Is that the actual wording?

It states that it shall be unlawful to "do X" and to "do Y instead". This would appear to make it unlawful to "do Y". 
The words are few, and simple, and not very open to any other interpretation.

PS
As far as I know Irish schools teach evolution.


----------



## panjabigator

I have never learned creationism in any school.  I really dont think religion should at all be incorporated (except education about different faiths) into public schools...even my own!


----------



## maxiogee

panjabigator said:
			
		

> I have never learned creationism in any school.  I really dont think religion should at all be incorporated (except education about different faiths) into public schools...even my own!



But for some people, pan-gate, creationism is fact. Undisputable as gravity, or the square on the hypoteneuse.

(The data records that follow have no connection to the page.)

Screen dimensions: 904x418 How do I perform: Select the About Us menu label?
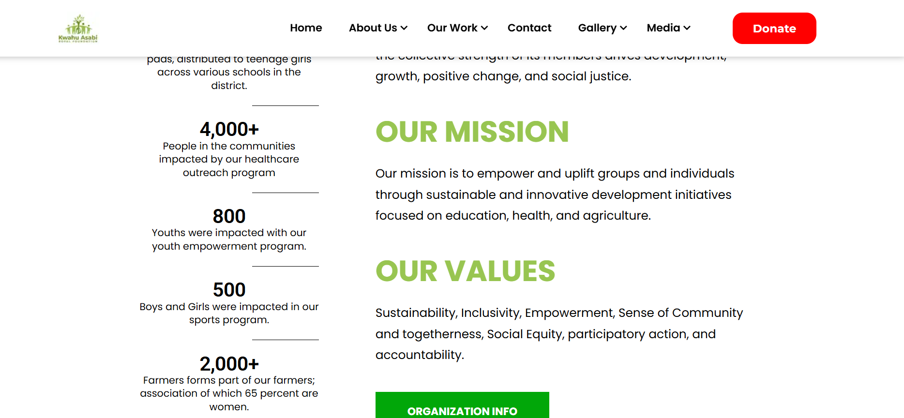click(373, 28)
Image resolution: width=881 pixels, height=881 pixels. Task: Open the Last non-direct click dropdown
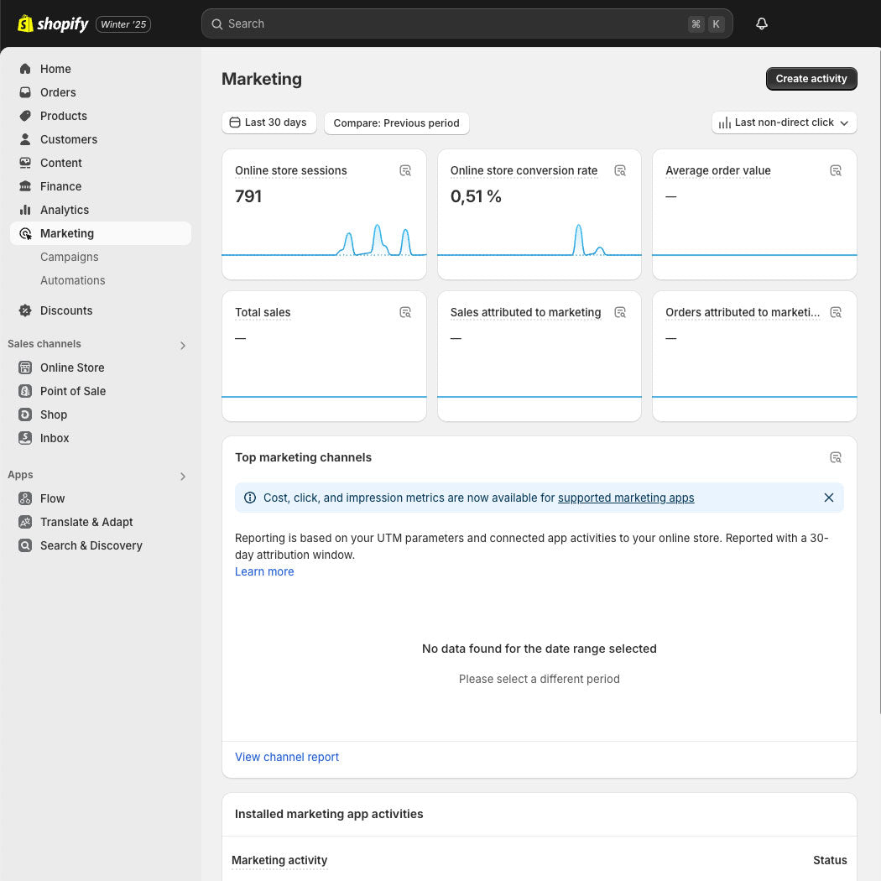784,123

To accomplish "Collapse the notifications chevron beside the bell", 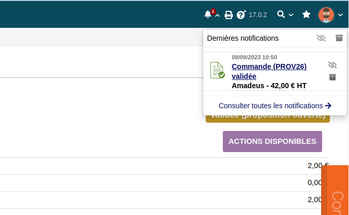I will click(x=218, y=15).
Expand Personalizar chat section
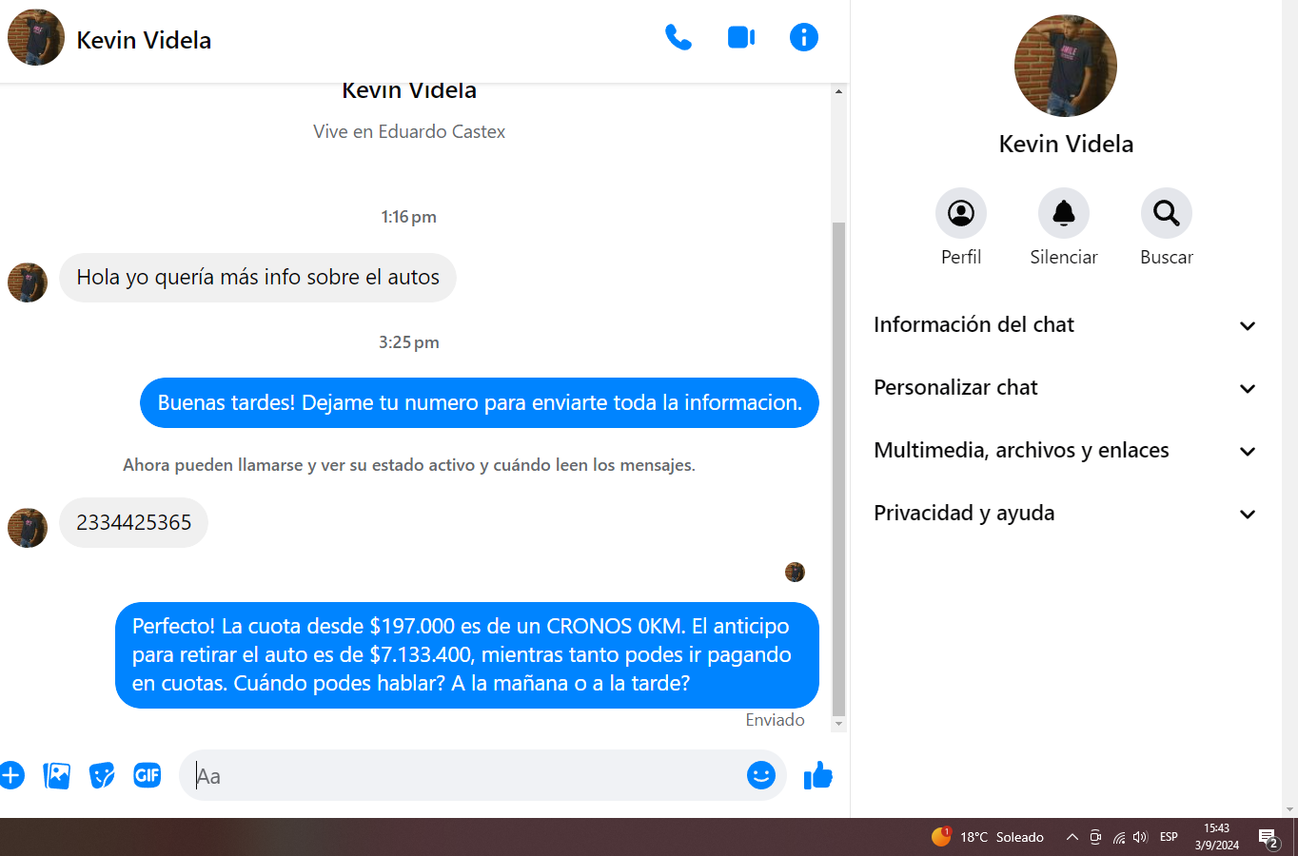The width and height of the screenshot is (1298, 856). tap(1066, 388)
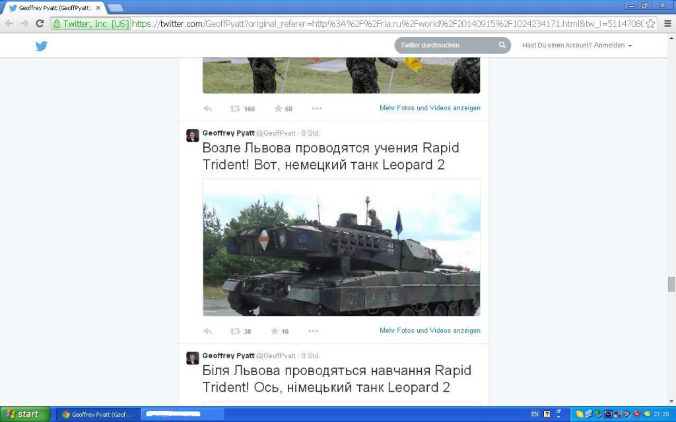Viewport: 676px width, 422px height.
Task: Open more options on the top tweet
Action: pos(317,108)

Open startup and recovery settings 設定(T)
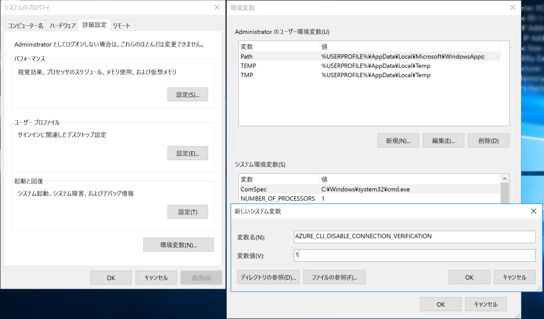[187, 211]

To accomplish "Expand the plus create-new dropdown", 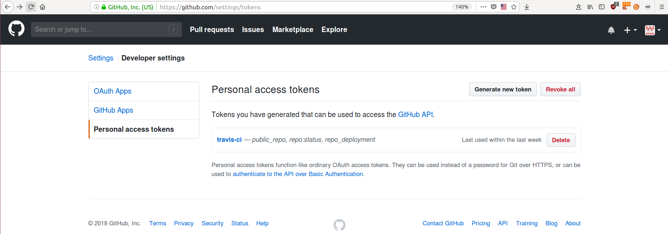I will pos(630,30).
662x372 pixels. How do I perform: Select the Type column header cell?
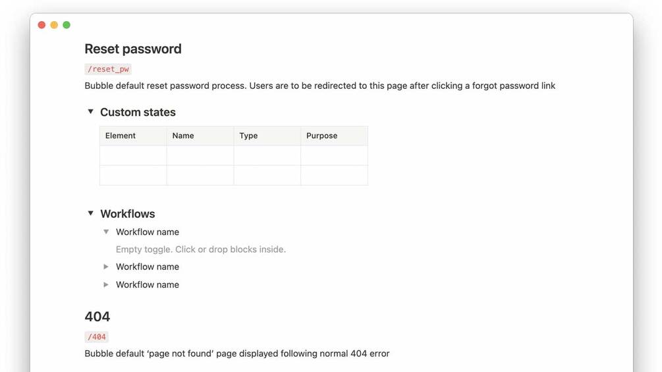coord(267,136)
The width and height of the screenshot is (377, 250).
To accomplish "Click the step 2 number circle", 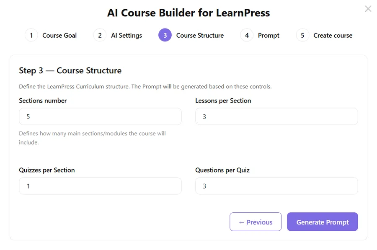I will [100, 35].
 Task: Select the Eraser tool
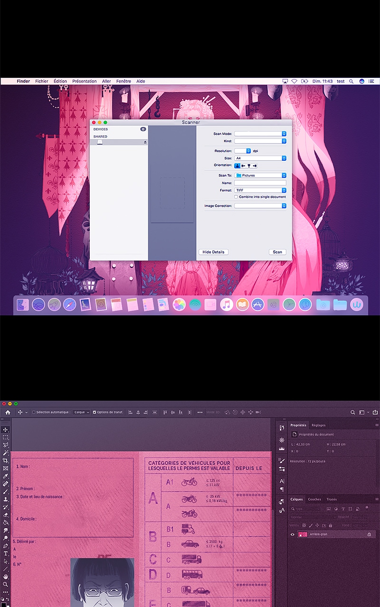click(x=6, y=515)
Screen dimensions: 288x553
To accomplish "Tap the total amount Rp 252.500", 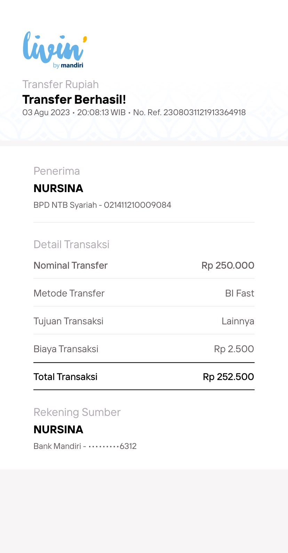I will coord(229,377).
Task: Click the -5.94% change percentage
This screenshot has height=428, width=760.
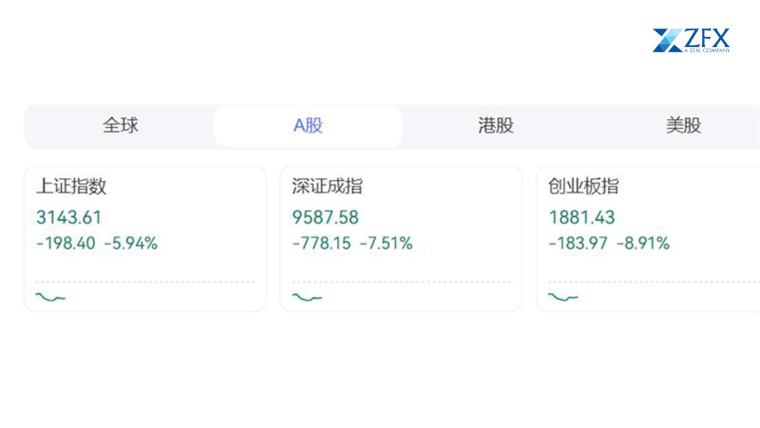Action: click(131, 243)
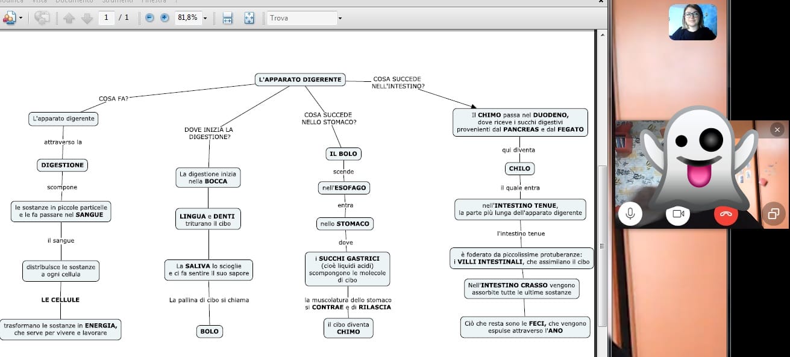Close the small video preview with X
The image size is (790, 357).
(777, 129)
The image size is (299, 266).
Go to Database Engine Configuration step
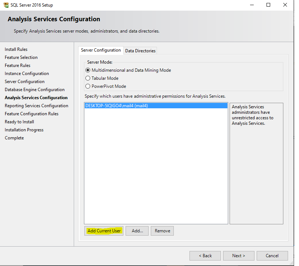(34, 89)
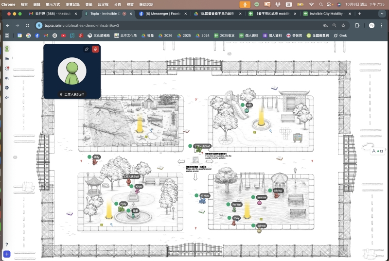389x261 pixels.
Task: Open the camera settings icon in sidebar
Action: (7, 59)
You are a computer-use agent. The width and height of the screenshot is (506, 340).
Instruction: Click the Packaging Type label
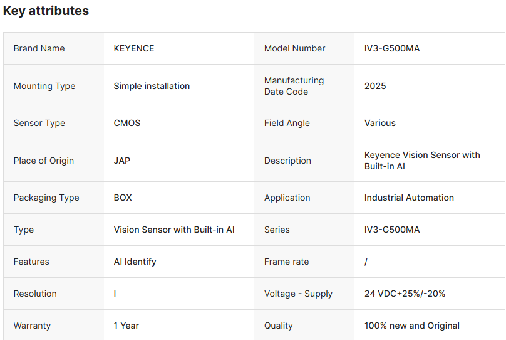coord(46,198)
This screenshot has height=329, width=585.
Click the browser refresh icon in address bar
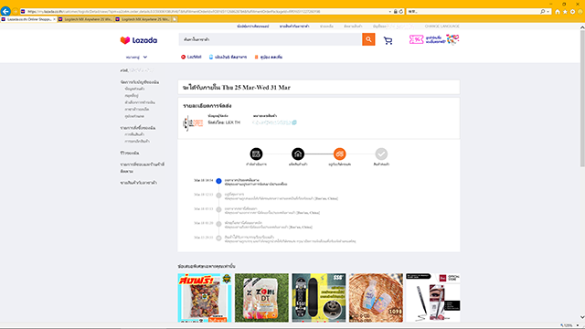401,12
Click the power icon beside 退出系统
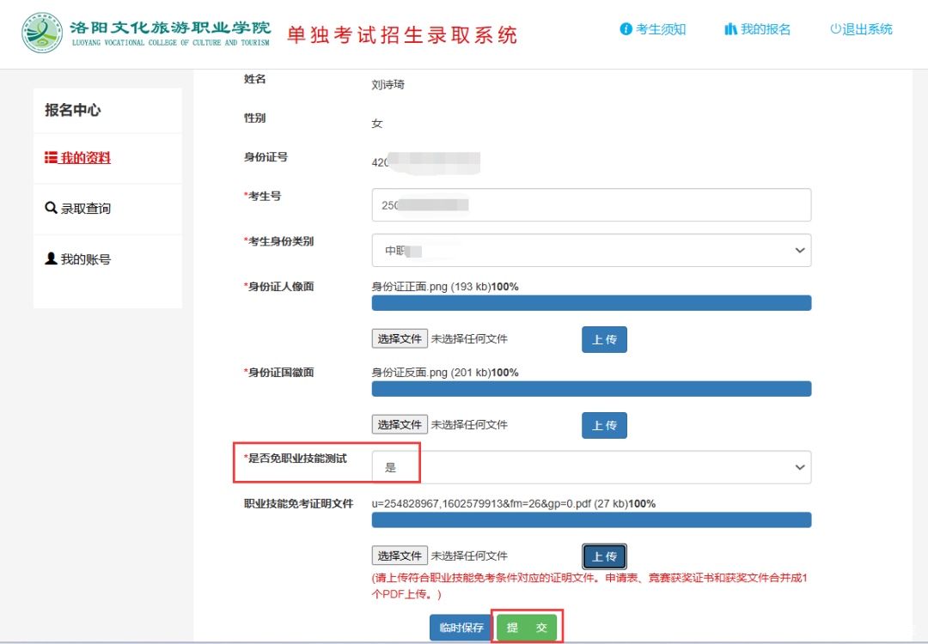Viewport: 928px width, 644px height. tap(835, 29)
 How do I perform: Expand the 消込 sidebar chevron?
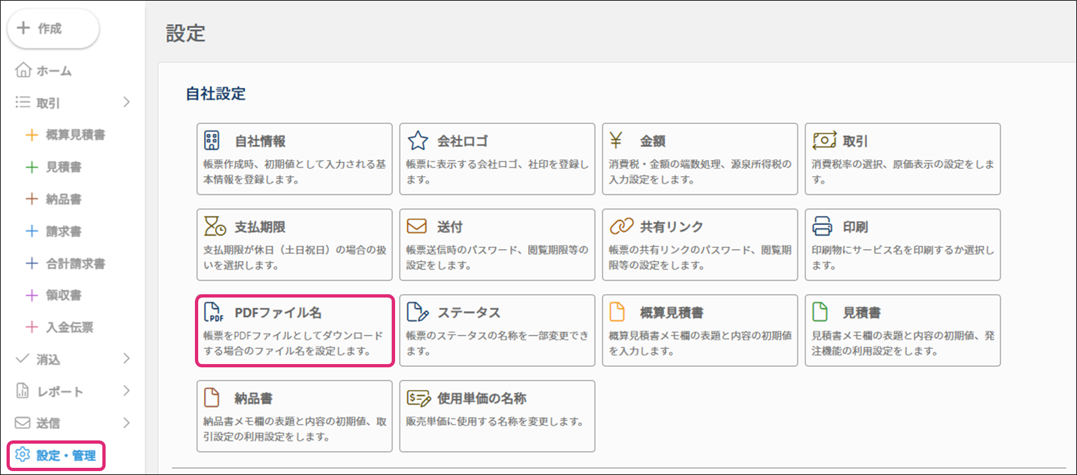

It used to be believed that there was a substance called phlogiston, contained in all things and released upon burning. We now know that it never existed.
Creationists believe that evolution will one day be proved to be wrong.


----------



## LCyeah

Alright we don't want a debate. This was simply an inquiry, but in my school creationism is neither taught nor disreagarded, but evolution is hinted upon. 

Of course, Darwin never said we _came_ from monkeys...


----------



## french4beth

maxiogee said:
			
		

> Is that the actual wording? *Yes, as far as I can see...*
> 
> It states that it shall be unlawful to "do X" and to "do Y instead". This would appear to make it unlawful to "do Y".
> The words are few, and simple, and not very open to any other interpretation.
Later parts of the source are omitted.